Melanoma is very different from other cancers, like lymphoma or breast cancers, in how we treat it.  It doesn’t respond well, or at all, to chemotherapy and radiation like other types of cancers.  The best treatment is using the body’s own immune system to recognize the melanoma and “attack” it.  In the past few years there have been several new drugs that have come out that are working better than any other treatments we’ve had before, especially in stage 4 melanoma, but they are very expensive for the provinces to pay for.

What kind of treatment is available for stage 3 melanoma that has been surgically removed (resected)?

Currently, some of the options in Canada are drug trials or interferon (which is a controversial treatment).  I opted for interferon.

But you don’t look sick?

I’m on a biological therapy, which is not traditional chemotherapy, and the side effects are slightly different.  I still feel very sick, and need to do the treatment for a year.

Is the treatment working?

Maybe.  We won’t know unless the cancer comes back, or doesn’t.  It is called adjuvant therapy.  As far as the CT scans can see, I was cured from the cancer after my surgery.  But the chance that it can come back (because of microscopic deposits we can’t see) is high.  I hope the interferon does work, but I am cautiously optimistic.

You’ll be ok, right?

Yes.  (Is my usual answer to keep the mood light, what I really should say is):

Maybe.  I was told I have a 50% chance of living 5 more years.  

How do you tell that to your family and friends when you are only in your mid-twenties?  I take all the statistics with a skeptical eye, many of those people included in those statistics are very old, or have other diseases.  Up until a few years ago there were not any good treatments for melanoma, I expect these numbers to change for the better because of our new treatments.  Odds and statistics won’t tell you what your own personal outcome will be – no one can predict that.

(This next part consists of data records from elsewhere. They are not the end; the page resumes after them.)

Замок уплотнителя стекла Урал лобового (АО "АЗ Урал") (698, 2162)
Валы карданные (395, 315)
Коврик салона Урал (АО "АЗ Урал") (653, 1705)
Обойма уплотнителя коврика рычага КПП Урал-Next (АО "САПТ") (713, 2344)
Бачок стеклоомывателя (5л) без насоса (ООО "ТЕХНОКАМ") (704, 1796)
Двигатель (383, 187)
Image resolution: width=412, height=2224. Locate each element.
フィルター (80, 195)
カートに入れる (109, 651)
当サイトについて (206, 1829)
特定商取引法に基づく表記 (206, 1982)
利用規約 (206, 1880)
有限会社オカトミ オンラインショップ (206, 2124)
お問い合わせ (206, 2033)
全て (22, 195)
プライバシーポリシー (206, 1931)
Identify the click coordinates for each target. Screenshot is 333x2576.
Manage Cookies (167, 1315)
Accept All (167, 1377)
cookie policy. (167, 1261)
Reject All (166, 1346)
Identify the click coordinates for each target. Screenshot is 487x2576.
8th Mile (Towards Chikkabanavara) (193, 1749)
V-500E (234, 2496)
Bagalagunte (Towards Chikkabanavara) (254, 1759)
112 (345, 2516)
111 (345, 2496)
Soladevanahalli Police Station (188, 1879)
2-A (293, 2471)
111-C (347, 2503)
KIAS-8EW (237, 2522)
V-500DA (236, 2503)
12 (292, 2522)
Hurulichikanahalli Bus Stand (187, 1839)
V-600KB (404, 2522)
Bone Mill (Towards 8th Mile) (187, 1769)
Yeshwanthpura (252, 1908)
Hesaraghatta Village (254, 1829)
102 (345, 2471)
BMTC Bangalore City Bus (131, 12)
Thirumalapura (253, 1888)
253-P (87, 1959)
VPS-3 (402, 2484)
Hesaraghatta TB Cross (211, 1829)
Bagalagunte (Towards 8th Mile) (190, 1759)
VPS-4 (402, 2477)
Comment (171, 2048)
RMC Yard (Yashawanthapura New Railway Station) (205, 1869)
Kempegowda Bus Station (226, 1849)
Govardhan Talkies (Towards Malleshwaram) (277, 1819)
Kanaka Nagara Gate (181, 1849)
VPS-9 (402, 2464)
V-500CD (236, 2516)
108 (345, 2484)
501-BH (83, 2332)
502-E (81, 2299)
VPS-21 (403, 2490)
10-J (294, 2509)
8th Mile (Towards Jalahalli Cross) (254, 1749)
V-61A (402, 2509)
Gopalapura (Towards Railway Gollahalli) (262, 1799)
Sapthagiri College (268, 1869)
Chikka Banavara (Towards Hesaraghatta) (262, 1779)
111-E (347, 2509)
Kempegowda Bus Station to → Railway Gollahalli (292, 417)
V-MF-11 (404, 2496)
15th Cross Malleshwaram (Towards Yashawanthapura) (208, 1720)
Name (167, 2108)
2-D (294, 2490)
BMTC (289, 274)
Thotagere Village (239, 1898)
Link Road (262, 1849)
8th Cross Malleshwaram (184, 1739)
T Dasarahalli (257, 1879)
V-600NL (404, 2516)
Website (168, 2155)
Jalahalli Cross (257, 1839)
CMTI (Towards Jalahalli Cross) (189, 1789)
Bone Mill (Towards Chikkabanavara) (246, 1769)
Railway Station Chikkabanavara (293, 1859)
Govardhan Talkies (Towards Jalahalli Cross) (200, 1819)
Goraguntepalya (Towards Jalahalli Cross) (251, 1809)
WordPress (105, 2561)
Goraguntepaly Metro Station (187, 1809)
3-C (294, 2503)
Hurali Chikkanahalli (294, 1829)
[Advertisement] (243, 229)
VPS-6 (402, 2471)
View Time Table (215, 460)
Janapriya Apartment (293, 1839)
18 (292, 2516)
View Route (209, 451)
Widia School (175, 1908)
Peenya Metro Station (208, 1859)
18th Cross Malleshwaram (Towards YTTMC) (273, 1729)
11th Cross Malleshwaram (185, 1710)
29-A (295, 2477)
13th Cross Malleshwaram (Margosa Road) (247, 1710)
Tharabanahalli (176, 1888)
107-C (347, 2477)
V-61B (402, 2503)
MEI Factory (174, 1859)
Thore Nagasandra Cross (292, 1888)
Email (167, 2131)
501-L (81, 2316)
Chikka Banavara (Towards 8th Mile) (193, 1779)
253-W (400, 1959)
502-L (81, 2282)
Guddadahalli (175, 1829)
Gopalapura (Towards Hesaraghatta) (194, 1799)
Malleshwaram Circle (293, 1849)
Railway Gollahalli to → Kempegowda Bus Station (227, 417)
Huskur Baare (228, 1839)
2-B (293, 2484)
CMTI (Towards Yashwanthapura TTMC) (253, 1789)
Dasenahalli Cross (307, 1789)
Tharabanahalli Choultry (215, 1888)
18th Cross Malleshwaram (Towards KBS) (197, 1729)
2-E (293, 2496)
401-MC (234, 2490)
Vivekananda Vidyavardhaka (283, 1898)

One of the most challenging parts of explaining this cancer is that the answer is often “no-one knows for sure”, so I try my best to field questions without making things too complicated or getting into the nitty gritty.  Melanoma is serious and scary, but also at a point where there are lots of new exciting treatments, and with that comes hope.

As a closing note I would like to extend a big thank you to Kathy and the SYSF team for their education and support throughout my treatment.